Entretien de Barbara Stiegler
Philosophe
Pour que les soignants puissent s’emparer des enjeux qui se profilent après le constat sans appel des dégâts commis par la gestion néolibérale de nos institutions, il faut qu’ils sortent de l’apolitisme qui les paralyse pour penser avec d’autres une véritable démocratie.
Pratiques : Comment vous êtes-vous intéressée à la question du soin ? Est-ce la cause ou la conséquence de votre travail sur le néolibéralisme ?

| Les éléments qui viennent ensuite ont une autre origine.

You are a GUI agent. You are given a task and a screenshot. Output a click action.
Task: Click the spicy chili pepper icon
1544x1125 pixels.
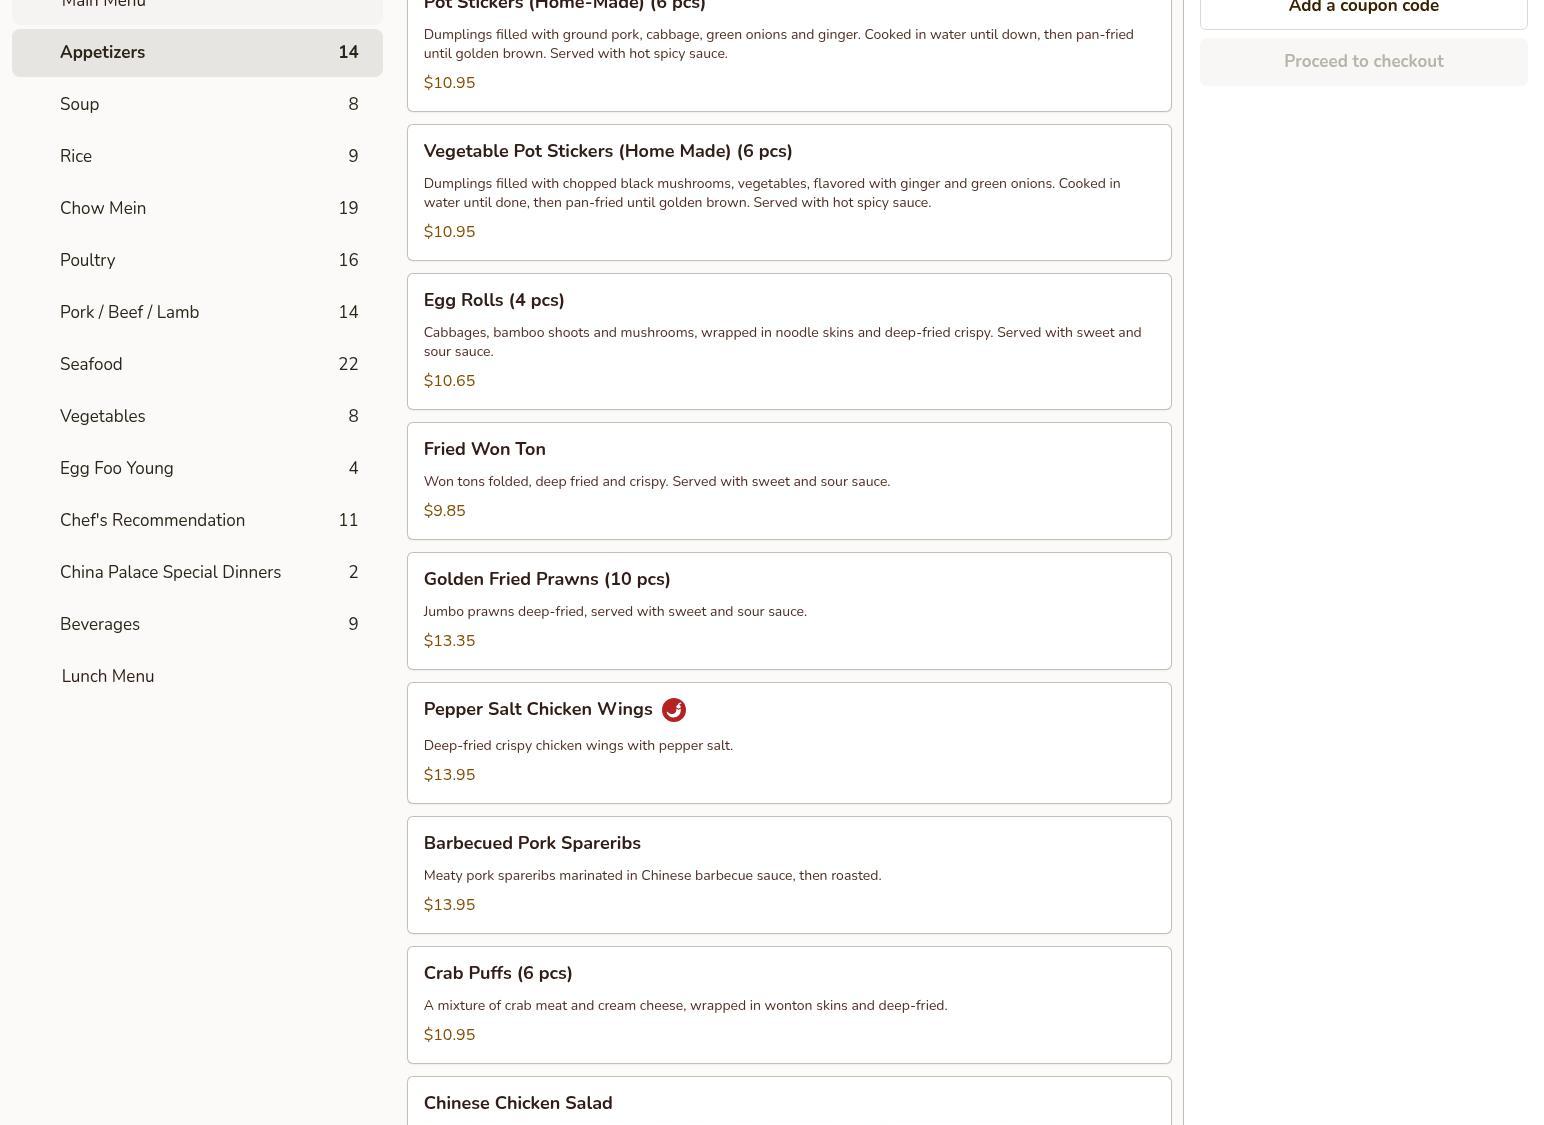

Barbara Stiegler : Mon intérêt pour la question du soin et de la santé est bien antérieur à mes recherches sur le néolibéralisme. Il remonte à mes premiers travaux sur Nietzsche, à la croisée de la philosophie morale et politique, de la biologie et de la médecine. C’est ce travail qui a contribué à mon arrivée à l’Université de Bordeaux Montaigne, en 2006, où le Département de philosophie venait tout juste de créer un master ouvert aux professionnels de santé sur le soin, l’éthique et la médecine. Je dirige ce master, rebaptisé « Soin, éthique et santé », depuis maintenant une dizaine d’années et il nourrit en profondeur mes travaux de recherche. C’est en écoutant la souffrance des soignants, en l’analysant avec eux, que j’ai commencé à mesurer la nature exacte de ce que nous appelions le « néolibéralisme » et la manière dont il transformait nos institutions publiques. C’est grâce à eux que j’ai compris à quel point les réformes qui détruisaient l’hôpital étaient aussi en train de détruire nos métiers d’éducation et de recherche. Et c’est avec eux que j’ai découvert que nous commettions un contresens systématique : le nouveau gouvernement néolibéral du travail, de l’éducation et de la santé, loin d’abandonner les institutions publiques, les transforment en réalité en permanence, produisant sur les agents un véritable harcèlement institutionnel. Nos revendications politiques, réclamant le retour de l’État et critiquant la privatisation, me paraissaient du même coup à côté de la cible. Le véritable clivage n’était pas en réalité entre le retour de l’État ou son retrait, mais entre un État détruisant méthodiquement nos métiers de soin, d’éducation et de recherche en en changeant de part en part la signification et un État qui, au contraire, en respecterait le sens et contribuerait à les soutenir.
Qu’entendez-vous par éthique, comment l’articulez-vous au politique ?
L’éthique commence quand les valeurs sont en conflit, et quand la pluralité des points de vue déclenche une crise et un processus de questionnement. Or, dans ce domaine, deux erreurs tenaces sont véhiculées par le discours dominant. La première erreur consiste à confondre l’éthique et la déontologie. Loin de favoriser le questionnement, qui est pourtant sa vocation première, l’éthique institutionnelle se mue alors en un ensemble de procédures, de normes et de recommandations sur les bonnes pratiques qui s’arment du pouvoir des institutions pour s’imposer aux agents. Elle devient même, dans le contexte actuel du sous-financement, de la pénurie et des réformes, un instrument invasif de contrôle et d’injonctions contradictoires qui redouble la souffrance au travail des soignants en les culpabilisant. La seconde erreur consiste à séparer l’éthique de son contexte social, économique et politique, et à la faire reposer tout entière sur la bonne volonté des individus. Toutes les normes éthiques dominantes rejouent sans cesse cette partition.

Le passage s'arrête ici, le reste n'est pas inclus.